Tuesday, July 9, 2013

A Day (or a Lifetime) at Bergen Belsen (July 5)

Bergen Belsen is not a long ride from Celle, the picturesque German city where we stayed overnight.  The road goes through fairy tale like villages next to a a forest that is straight out of Red Riding Hood.  In fact, I was thinking of her, looking for her amongst the trees, when the bus suddenly turned into the entrance to the camp memorial.  From Red Riding Hood straight to the Big Bad Wolf.

I had to catch my breath as we pulled in.  There had been no warning.  I didn't feel prepared.

We went straight to a classroom, and we broken into two groups.  My group focused on Testimony.  Our group leader and guide for the day, Janine, gave us an in-depth chronology of Bergen Belsen, much more than we had in our pre-trip reading.  Much more than I had learned in my years of Holocaust learning and teaching. She is so incredibly knowledgable, and we were eager to learn everything.

Then, pairs of us were given the name of a survivor who had been in Bergen Belsen.  We went through the main exhibition area of the museum and saw pieces of video testimony given by our survivor.  My partner and I learned about the life of Steven Pearl.  We saw two clips with his thought on liberation and two clips about his life in Bergen Belson DP (Displaced Persons) camp.  Steven was 16 or 17 in 1945, and went from the DP camp to England with many other orphans.  He was so resiliant and so grateful.  We were inspired.

--- Dataset content ---

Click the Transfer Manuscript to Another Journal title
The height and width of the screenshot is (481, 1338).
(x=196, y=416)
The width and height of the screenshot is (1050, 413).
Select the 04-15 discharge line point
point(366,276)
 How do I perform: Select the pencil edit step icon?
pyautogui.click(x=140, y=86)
...
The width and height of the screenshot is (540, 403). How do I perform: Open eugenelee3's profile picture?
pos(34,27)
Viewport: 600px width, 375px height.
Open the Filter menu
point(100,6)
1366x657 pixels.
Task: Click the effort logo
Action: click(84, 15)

--- How to complete this task ---
Please write out a stretch of the Bergen Belsen entry word for word, beginning at the words "Then, pairs of" and stopping after the words "grateful.  We were inspired.".

--- Response ---
Then, pairs of us were given the name of a survivor who had been in Bergen Belsen.  We went through the main exhibition area of the museum and saw pieces of video testimony given by our survivor.  My partner and I learned about the life of Steven Pearl.  We saw two clips with his thought on liberation and two clips about his life in Bergen Belson DP (Displaced Persons) camp.  Steven was 16 or 17 in 1945, and went from the DP camp to England with many other orphans.  He was so resiliant and so grateful.  We were inspired.